Through these years I’ve seen days that I won’t miss at all,

but then God knows I’ve been as high as the sun.

Through it all you kept me warm,

holding on to my hand,

but now you’re on your own.

– Pinetop Seven, “Te

EPILOGUE

The days fall like leaves. All is quiet now.

The marsh grass is blackened, and when the wind blows from the southeast it carries with it the smell of smoke. Someone found the charred body of a mute swan floating in the water, and the burned remains of shrews and hares have been discovered in the charred undergrowth. The dog no longer likes to venture where the fire burned, and so the twin boundaries of his world are represented by events from the recent past: flames rising where no flames should have been, and a deformed man drowning slowly in a pool of bloodied water as a pregnant woman watches him die.

I traced the young prostitute named Ellen to Tenth Avenue, just a couple of blocks from Times Square. After the death of G-Mack, I heard that she’d been taken under the wing of a new pimp, a middle-aged serial abuser of women and children who called himself Poppa Bobby, and liked his girls to call him Poppa or Daddy. It was after midnight, and I watched single men hover around the street girls like hawks circling wounded prey. Natives drifted past the hookers, by now immune to such sights, while late-night tourists darted uneasy looks at them, the glances of the men perhaps lingering for a moment too long before returning to the street ahead or the faces of their partners, a little moisture falling softly and secretly upon the seeds of their discontent.

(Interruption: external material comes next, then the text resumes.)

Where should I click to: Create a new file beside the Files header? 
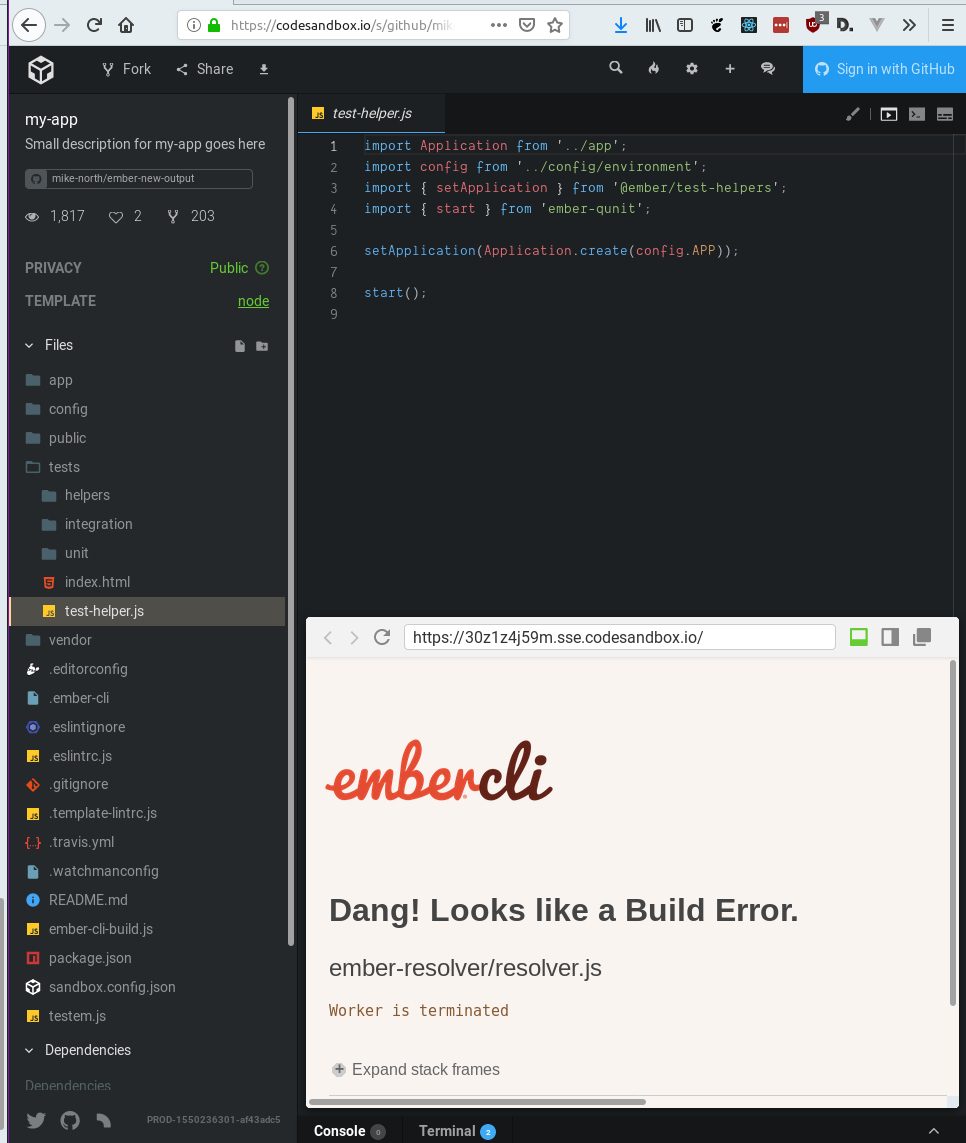239,344
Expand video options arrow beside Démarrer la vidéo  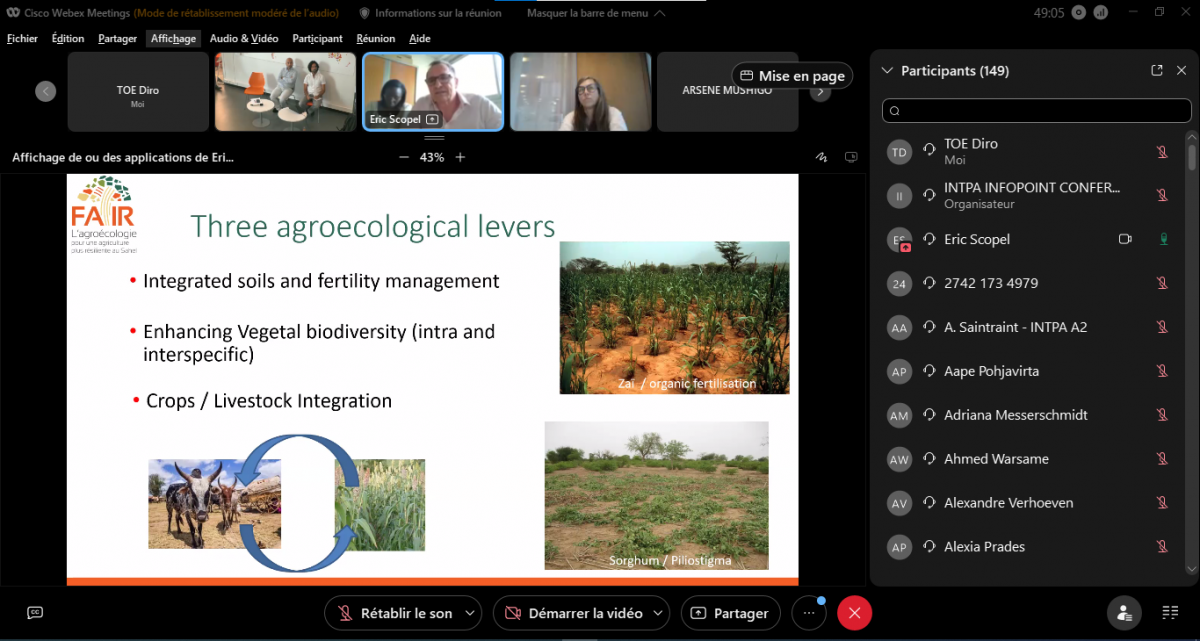[659, 613]
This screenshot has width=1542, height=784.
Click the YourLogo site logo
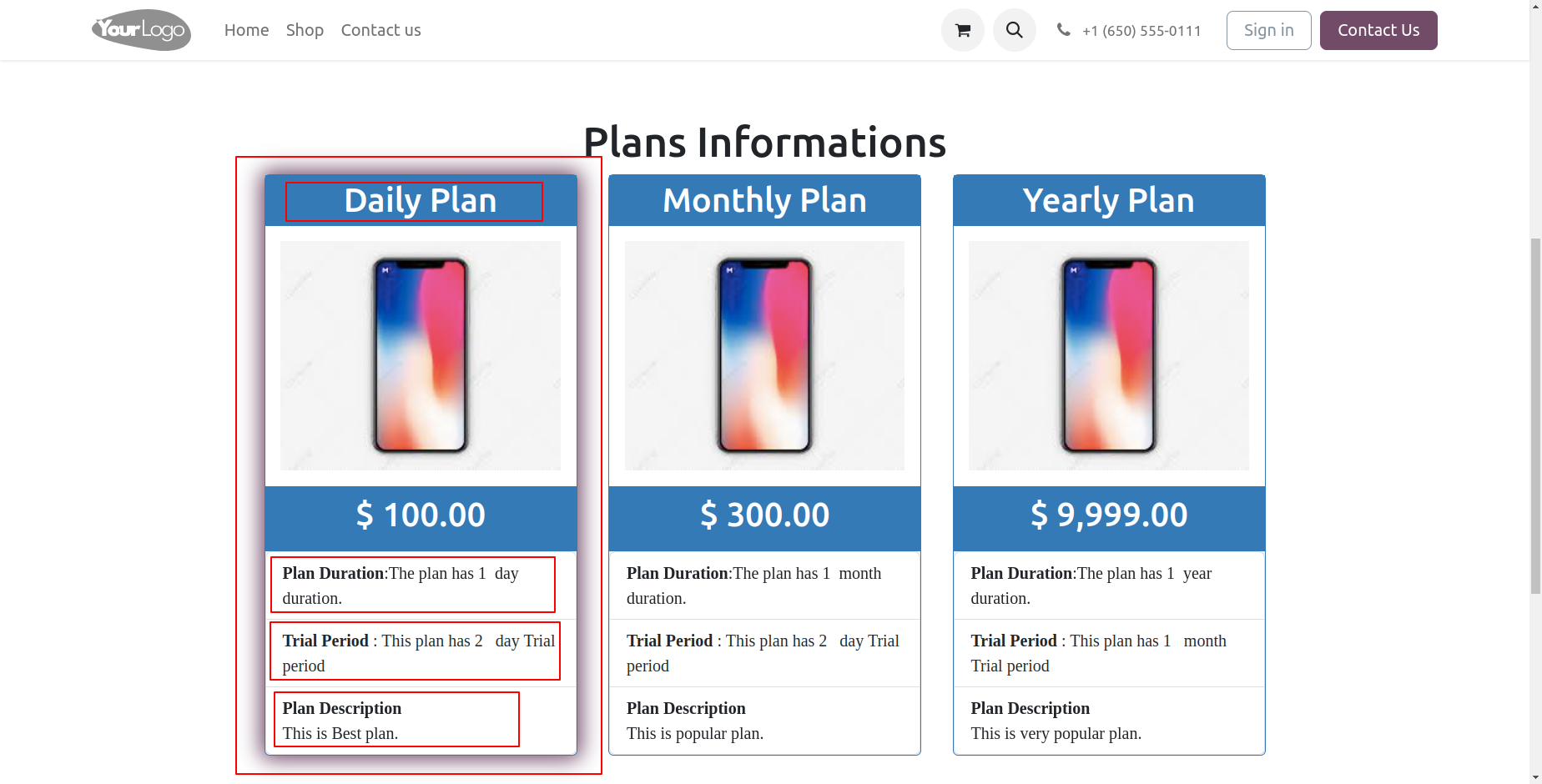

Ellen was different now. Before, she had maintained a veneer of toughness and carried herself with a confidence that, if she did not actually feel it in reality, was still a sufficiently strong counterfeit of the original to enable her to live the life that had been forced upon her. But now as I watched her stand on the corner, a cigarette in her right hand, she looked lost and fragile. Something had broken within her, and she appeared even younger than she was. I imagined that would have suited Poppa Bobby just fine, as he could then sell her to men with such tastes as a fourteen-or fifteen-year-old, and they would inflict themselves upon her with greater ferocity as a result.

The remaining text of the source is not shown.